The morning came together with the certainty of a dream. Cunomar was taken back to the reserve lines to join the other children. Odras joined Togodubnos and sat her horse in the front line by the blackberry bushes with the greater mass of the Trinovantes and the small delegations from the Coritani and the Cornovii bunched behind them. Breaca rode upstream to the right flank, leading the Eceni and the warriors of Mona. Caradoc blew his horn to call the Catuvellauni, the Ordovices, the Durotriges and the Silures into a mass on the left, facing the stronger right flank of the enemy. Venutios brought his black-cloaked Brigantes to join the left wing with Breaca and she was glad. Waiting mounted at the head of them, she eased the serpentblade in its sheath and began the inner search that would kindle the fires of certainty, seeking beyond herself for the thoughts of the dreamers to help her. For the first time in her adult life, her palm throbbed as it had done after the death of her mother.

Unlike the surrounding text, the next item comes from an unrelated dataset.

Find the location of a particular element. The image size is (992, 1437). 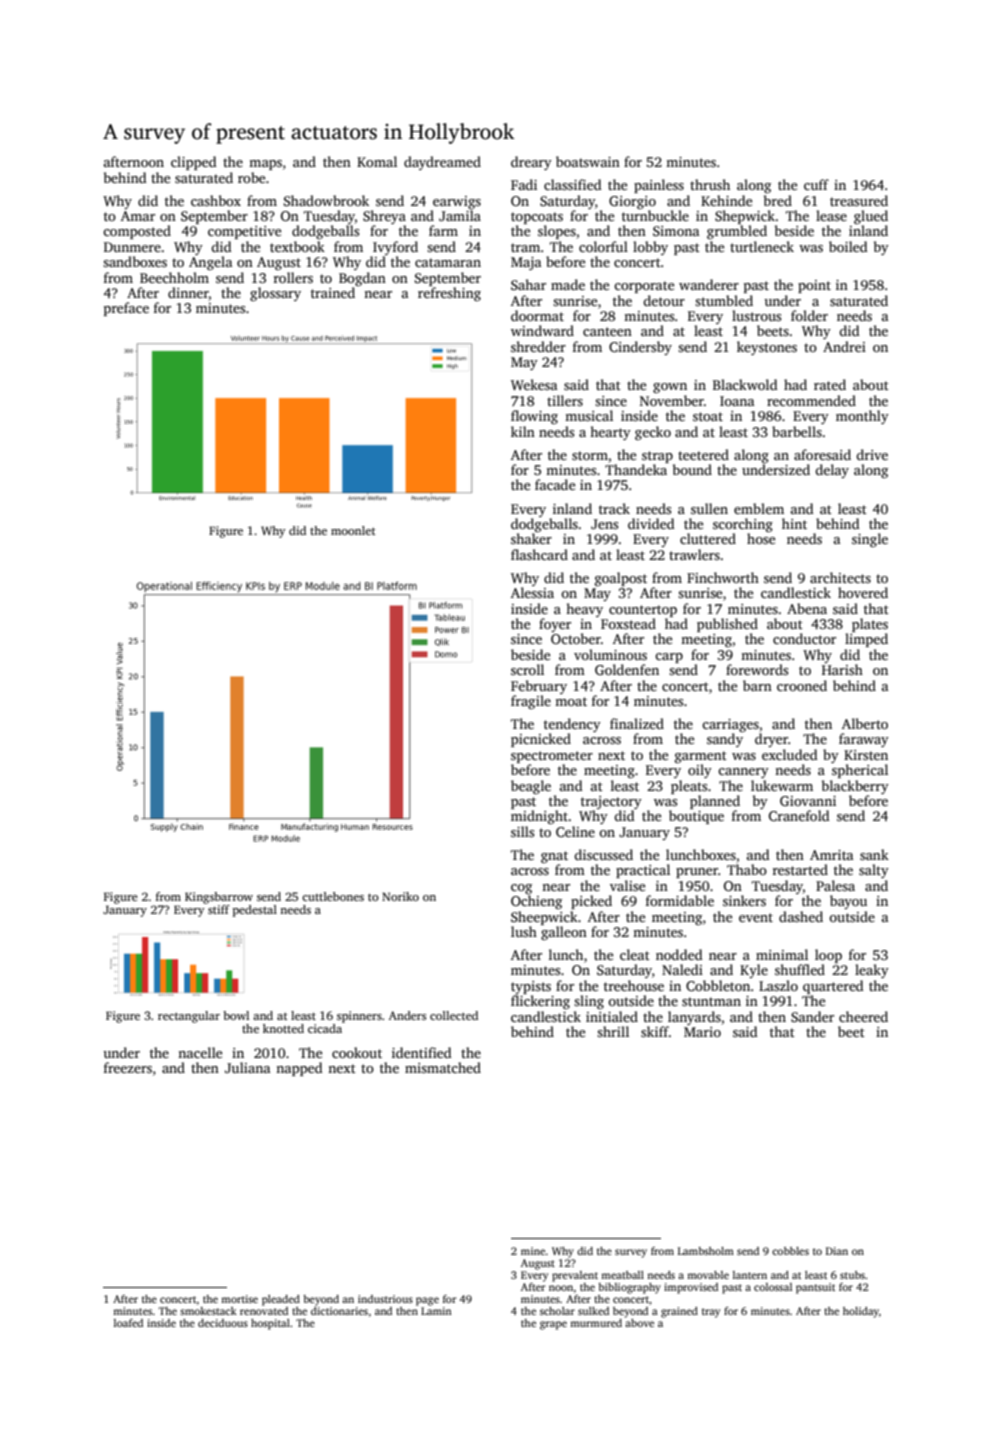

On the far bank, horns howled in staccato rhythms. Men shouted and blocks of legionaries wheeled. The first cohorts of the XIV th and XX th legions ranged themselves in ordered lines as they had done at a narrower sea-river and, almost unobserved, the battle began.

 

XXVIII.

THE GROUND VIBRATED TO THE RHYTHMS OF WAR. THE CROW smelled blood and wanted to join. Ban spoke to him, quiet words of calm, and they were within sight of the wounded at the back of the battle lines before he realized he was speaking Gaulish; that in this place, at this time, his own tongue had deserted him. He searched inside, for the shade of Iccius or his father, for the memory of the elder grandmother, for any sign that what he did was wrong. He had searched in the same way in Germany when word had first come that Caligula had died under a hail of knives and that Claudius, made emperor by the Praetorian Guard, planned to continue with the invasion.

Later, as feuding and revolt threatened to topple the new incumbent, Ban had grown complacent, believing that the Senate was weak and, lacking the driving vision of a Caesar or an Alexander, would never set its heart on conquest. Then in early summer the orders had come to muster for war and the Ala V Gallorum had ridden east to join the Legio II Augusta north of Argentorate, and then up to the channel port of Juliobona and the ships that lay idle at the river mouth, awaiting final orders.

It was a long wait. In the early days Ban had ridden the Crow through the trees to the Gaulish shrine of Cernunnos, where the antlered god of the Gauls stood carved on a single massive slab of granite, holding court among the beasts of the forest. He had brought bread and a new horn-handled knife and left them beneath the stone together with his request for guidance. In the silence afterwards, he had feared that Nemain had deserted him for his duplicity and had spent a night alone under the full moon, praying for her return. When she did not come, he had taken an offering to the shrine of Jupiter Optimus Maximus, the soldiers’ god, and left it on a pile of others. He did not make a living sacrifice - his gods would not thank him for spilling another’s blood - but he left half of his saved pay and, later, took the bulk of the rest down to the water and gave it to Manannan, god of the sea.